U.N. Approves Ban on Human Cloning

A United Nations (U.N) committee on Friday approved a resolution to ban all forms of human cloning incompatible with human dignity and the protection of human life, drawing criticism from nations that already legalized some forms of human cloning but prompting praise from the United States and millions of pro-lifers around the world.

The bitterly divided committee voted 71-35 to accept the resolution; there were 43 abstentions, including many Islamic countries who refused to vote lest there be a consensus. The resolution now goes to the U.N. General Assembly for the final vote, where if approved, the resolution will become a recommendation – not a legal requirement - that applies to all 191 members.

The resolution calls on its member states to implement legislation "to prohibit all forms of human cloning in as much as they are incompatible with human dignity and the protection of human life."

It also calls demands that countries "adopt the measures necessary to prohibit the application of genetic engineering techniques that may be contrary to human dignity."

Member states are also asked to “take measures to prevent the exploitation of women in the application of life sciences."

The United States, one of the most avid supporters of the ban since the topic arose on the table two years ago, said the resolution was a victory for life.

"We're obviously very pleased," said Richard Grenell, spokesman for the U.S. mission to the United Nations. "This means that the United Nations is stating very clearly that member states should adopt legislation outlining all cloning practices."

Austin Ruse, president of the Catholic Family and Human Rights Institute, one of the main NGOs involved in the negotiation, agreed that the resolution sent a powerful and pleasing message.

"This is a powerful message to the world community that this morally questionable procedure is outside the bounds of acceptable experimentation," said Austin Ruse, president o the Institute.

However, nations already performing some forms of human cloning, such as stem-cell research, said they will not abide by the resolution, even if it should pass.

"Belgium doesn't feel bound by this declaration and doesn't intend to call into question its legislation in this area," said Marc Pecsteen, Belgium representative to the U.N.

South Korea’s representative, part of a 20-nation block in favor of stem-cell research and therapeutic cloning, also said each member state should decide their own laws on therapeutic cloning since "Human life means different things to different cultures and religions."

He added that stem cell research, an endeavor already undertaken by South Korean scientists, did respect human dignity because it helped relieve people from suffering.

Britain’s U.N. Ambassador Emyr Jones Parry also said his nation will continue to permit stem cell research and therapeutic cloning research "because of the hope it offers of new treatments to benefit millions of people and their families."

"This is a weak, non-binding political statement." he said. "The number of states that failed to support it is greater than the number that backed it."

Great Britain earlier this month gave the green light to allow the cloned sheep Dolly’s creator to begin cloning human embryos for the sake of medical research. The decision prompted an outcry from pro-lifers around the world, who pointed out that the creation of human embryos solely for the purpose of destroying it was an abhorrent act that should be banned.

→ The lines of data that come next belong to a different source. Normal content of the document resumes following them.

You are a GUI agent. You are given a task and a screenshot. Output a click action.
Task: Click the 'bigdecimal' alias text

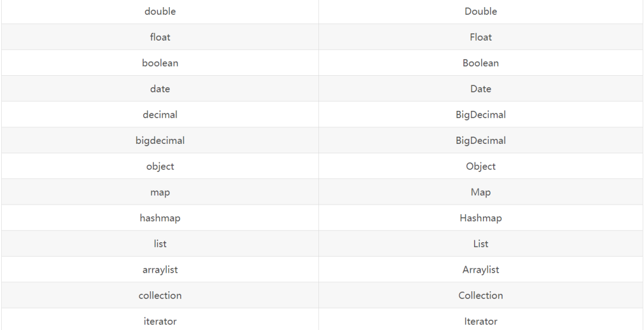160,141
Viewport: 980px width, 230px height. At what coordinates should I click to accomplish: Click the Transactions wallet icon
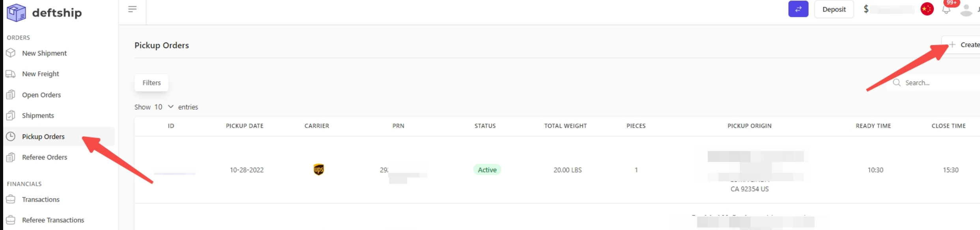tap(11, 199)
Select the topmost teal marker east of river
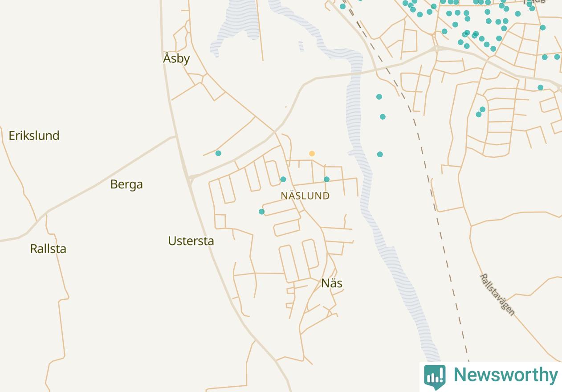This screenshot has width=562, height=392. [x=379, y=97]
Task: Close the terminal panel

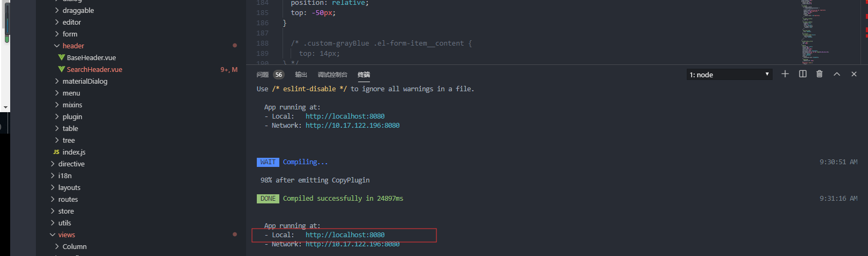Action: point(854,74)
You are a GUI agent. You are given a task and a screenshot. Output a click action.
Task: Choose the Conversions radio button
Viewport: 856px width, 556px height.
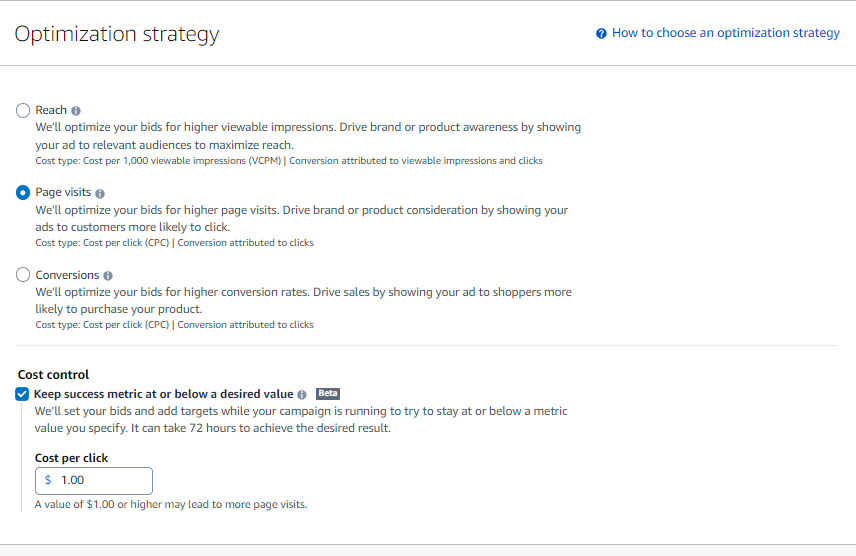[x=23, y=275]
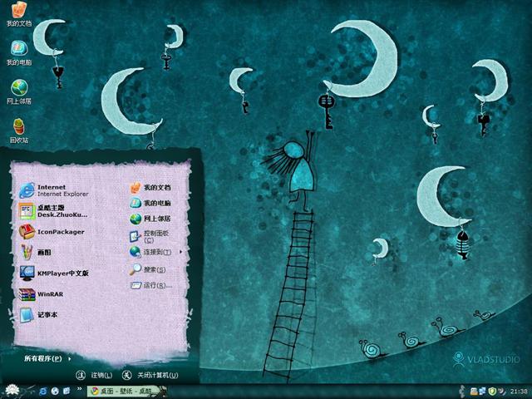This screenshot has height=399, width=532.
Task: Expand the 连接到(T) submenu
Action: [x=155, y=252]
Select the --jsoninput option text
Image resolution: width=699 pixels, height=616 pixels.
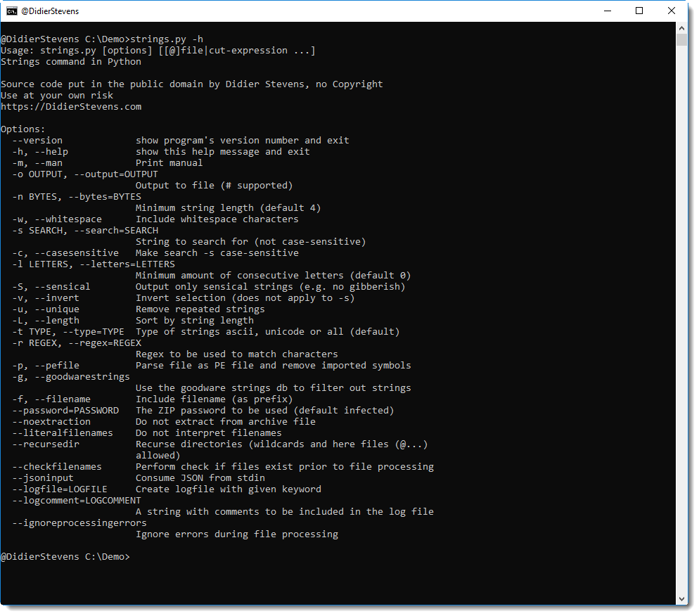(44, 477)
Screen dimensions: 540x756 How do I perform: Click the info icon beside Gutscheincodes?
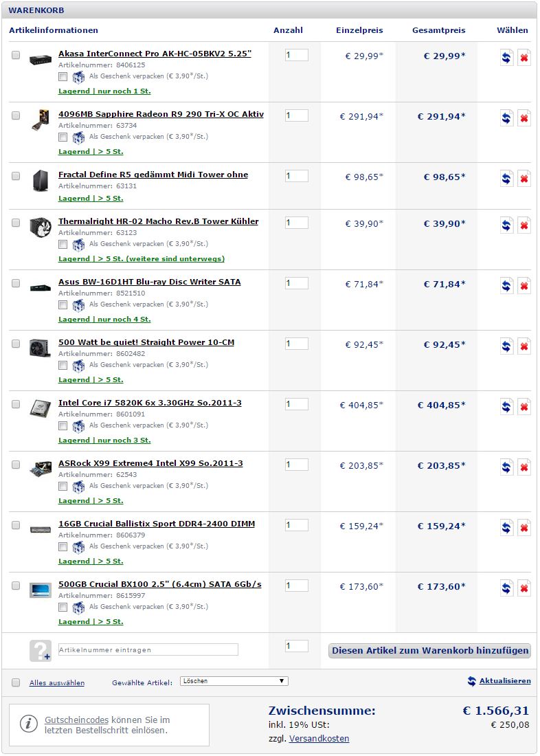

In therapeutic cloning, cloned embryos are grown in a lab so scientists could harvest stem cells – master cells that form into all the other cells of the body – for research. The scientists, who claim stem cells are the key to finding the cure for dozens of nerve-related diseases such as Alzheimer’s, then discard the remaining parts of the embryo.

Last year, the UN abandoned efforts to draw up a legally binding treaty on cloning because members could not decide on whether to ban all forms of human cloning or to allow some forms – such as stem cell research – to remain as a legal option. The General Assembly then decided in November to seek a “nonbinding political declaration,” which today passed the preliminary vote.

Despite the resolution being “nonbinding”, the 17,000-member Christian Medical Association applauded the U.N. for drafting this much-needed statement on human dignity and urged individual nations to voluntarily abide by the recommendations by passing laws in their own countries.

"We trust that the United Nations' call to protect human dignity and human life as well as to prevent the exploitation of women will motivate lawmakers to adopt policies that follow this ethic," noted CMA Senior Policy Analyst Jonathan Imbody. "No longer should we accept equivocation on this fundamental human life issue.

"The United Nations has recognized that there is simply no ethic, religious or otherwise, that can justify exploiting and taking the lives of some to further the interests of others. "Now it is time for Congress to take up this principled stance and ban human cloning in America in all its forms--including so-called 'therapeutic cloning', SCNT and every other name devised to mask human cloning."